Poverty Bay, New Zealand 🌍


Poverty Bay (#nz57)

Date: 1845

From The Turanga Journals - 1845 Letters and Journals

WILLIAM WILLIAMS TO SYDNEY WILLIAMS Poverty Bay 10 May 1845

Among the natives in the whole of this district, things are going on just as they used to do. Very different from what has occurred at the Bay of Islands. How sad it is that the natives should have been induced to take such steps as will surely cause their own injury. And how distressing is the case of numbers of small settlers, who having laid out all their little property on their farms in the hope of getting a livelihood, are now reduced to beggary. We have had a visit from James Hamlin again who came for his fathers cow, with which he succeeded better this time, and got it safe to Wairoa. Very little has been done to the house since you left. Cooper is now putting up a windmill which promises to succeed better than the last. It is after the principle of one which you perhaps saw at Matata, only it is a little better workmanship. If it succeeds the natives will be able to have mills like it as it is very simple.
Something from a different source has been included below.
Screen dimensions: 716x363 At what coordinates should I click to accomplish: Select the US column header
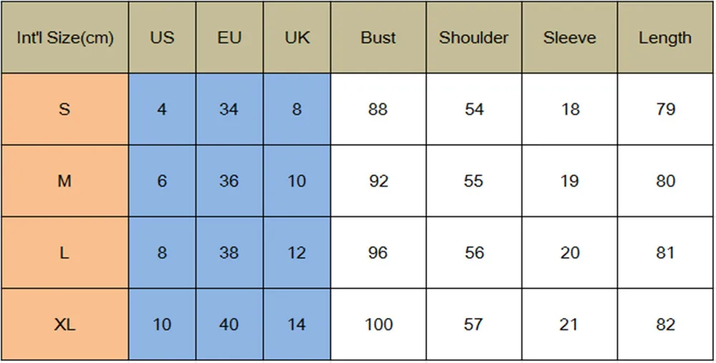(x=162, y=37)
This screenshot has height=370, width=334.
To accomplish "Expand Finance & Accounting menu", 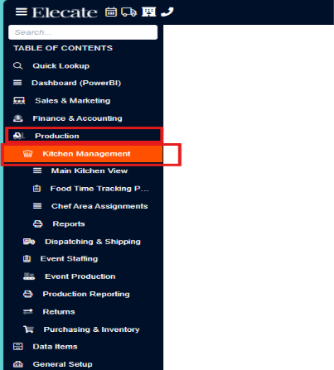I will pyautogui.click(x=77, y=118).
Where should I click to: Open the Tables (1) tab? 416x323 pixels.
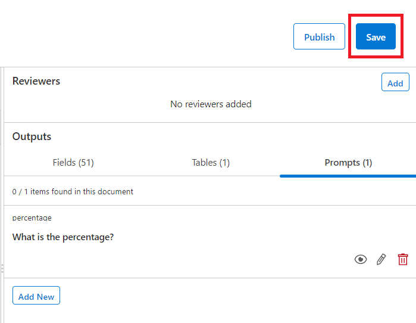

The natives are likely to have sugar to eat with their flour. It is easily made from beet root by first pressing out the juice & then boiling it down till it is of the consistence of molasses. But to turn to something of more importance. The events which have been passing at the Bay show strongly the importance of regarding this world as not our home. We have here no abiding city. And I hope that you may so feel the force of this that you will always seek to have an interest in that city which hath firm foundations whose builder & maker is God.